▽
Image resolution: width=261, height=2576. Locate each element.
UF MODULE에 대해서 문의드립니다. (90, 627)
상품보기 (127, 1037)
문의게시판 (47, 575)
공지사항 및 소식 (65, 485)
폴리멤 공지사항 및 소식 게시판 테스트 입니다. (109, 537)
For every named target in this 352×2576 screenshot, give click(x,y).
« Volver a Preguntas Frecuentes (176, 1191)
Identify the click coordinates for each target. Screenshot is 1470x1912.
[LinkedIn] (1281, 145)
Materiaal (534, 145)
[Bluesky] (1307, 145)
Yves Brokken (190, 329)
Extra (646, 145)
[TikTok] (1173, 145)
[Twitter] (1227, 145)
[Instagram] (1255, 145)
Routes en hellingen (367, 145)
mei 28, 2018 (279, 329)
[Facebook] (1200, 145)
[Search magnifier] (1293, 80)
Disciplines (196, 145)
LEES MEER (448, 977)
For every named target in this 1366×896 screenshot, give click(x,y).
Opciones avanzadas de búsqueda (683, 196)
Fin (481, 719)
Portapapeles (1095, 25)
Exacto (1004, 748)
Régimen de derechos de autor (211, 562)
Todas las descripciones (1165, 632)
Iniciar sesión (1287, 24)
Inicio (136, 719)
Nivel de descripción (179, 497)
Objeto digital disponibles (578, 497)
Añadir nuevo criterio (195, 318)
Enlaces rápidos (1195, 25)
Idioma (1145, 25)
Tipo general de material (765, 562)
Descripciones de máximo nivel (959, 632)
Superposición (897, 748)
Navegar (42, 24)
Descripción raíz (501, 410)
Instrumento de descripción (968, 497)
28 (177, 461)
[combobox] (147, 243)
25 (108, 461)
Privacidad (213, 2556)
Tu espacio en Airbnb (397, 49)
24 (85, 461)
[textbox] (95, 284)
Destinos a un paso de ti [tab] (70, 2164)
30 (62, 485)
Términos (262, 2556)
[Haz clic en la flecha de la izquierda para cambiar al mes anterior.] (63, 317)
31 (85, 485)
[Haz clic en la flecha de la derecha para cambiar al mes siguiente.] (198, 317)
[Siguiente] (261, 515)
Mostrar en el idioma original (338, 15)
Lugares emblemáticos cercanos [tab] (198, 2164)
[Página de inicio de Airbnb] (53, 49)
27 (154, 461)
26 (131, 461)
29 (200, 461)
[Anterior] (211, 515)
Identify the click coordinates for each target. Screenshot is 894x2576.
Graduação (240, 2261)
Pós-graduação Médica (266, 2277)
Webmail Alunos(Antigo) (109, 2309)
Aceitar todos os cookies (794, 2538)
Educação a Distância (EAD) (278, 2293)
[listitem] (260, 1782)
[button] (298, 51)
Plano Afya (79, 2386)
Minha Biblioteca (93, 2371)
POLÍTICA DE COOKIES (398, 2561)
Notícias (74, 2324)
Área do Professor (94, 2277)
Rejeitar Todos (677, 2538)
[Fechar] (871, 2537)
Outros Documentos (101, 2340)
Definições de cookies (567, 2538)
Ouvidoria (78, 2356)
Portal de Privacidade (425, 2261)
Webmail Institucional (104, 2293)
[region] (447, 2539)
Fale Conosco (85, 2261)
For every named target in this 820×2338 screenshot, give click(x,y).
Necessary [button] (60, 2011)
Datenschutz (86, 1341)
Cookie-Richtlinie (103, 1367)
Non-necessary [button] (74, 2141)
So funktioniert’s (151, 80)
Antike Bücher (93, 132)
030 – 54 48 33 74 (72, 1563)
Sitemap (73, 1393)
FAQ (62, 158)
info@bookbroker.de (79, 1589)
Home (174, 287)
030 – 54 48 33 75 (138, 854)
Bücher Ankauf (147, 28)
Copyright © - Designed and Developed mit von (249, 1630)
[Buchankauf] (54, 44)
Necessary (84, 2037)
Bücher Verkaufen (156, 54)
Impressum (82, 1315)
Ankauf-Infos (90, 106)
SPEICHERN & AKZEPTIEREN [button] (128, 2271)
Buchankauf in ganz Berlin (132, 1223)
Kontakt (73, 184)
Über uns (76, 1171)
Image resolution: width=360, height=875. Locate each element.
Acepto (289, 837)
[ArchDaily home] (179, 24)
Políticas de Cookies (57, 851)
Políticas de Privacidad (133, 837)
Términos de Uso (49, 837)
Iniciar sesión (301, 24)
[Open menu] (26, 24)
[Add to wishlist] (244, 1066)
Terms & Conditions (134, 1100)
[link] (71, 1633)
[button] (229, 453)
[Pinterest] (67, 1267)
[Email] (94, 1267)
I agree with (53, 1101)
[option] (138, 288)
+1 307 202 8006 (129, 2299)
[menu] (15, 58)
△
● Task statement:
In the material above, transcribe exactly the lines beginning at the one with "Yves Brokken (190, 329)" and ending at the one with "Idioma (1145, 25)", both included.

● Answer to the problem:
Yves Brokken (190, 329)
Extra (646, 145)
[TikTok] (1173, 145)
[Twitter] (1227, 145)
[Instagram] (1255, 145)
Routes en hellingen (367, 145)
mei 28, 2018 (279, 329)
[Facebook] (1200, 145)
[Search magnifier] (1293, 80)
Disciplines (196, 145)
LEES MEER (448, 977)
For every named target in this 1366×896 screenshot, give click(x,y).
Opciones avanzadas de búsqueda (683, 196)
Fin (481, 719)
Portapapeles (1095, 25)
Exacto (1004, 748)
Régimen de derechos de autor (211, 562)
Todas las descripciones (1165, 632)
Iniciar sesión (1287, 24)
Inicio (136, 719)
Nivel de descripción (179, 497)
Objeto digital disponibles (578, 497)
Añadir nuevo criterio (195, 318)
Enlaces rápidos (1195, 25)
Idioma (1145, 25)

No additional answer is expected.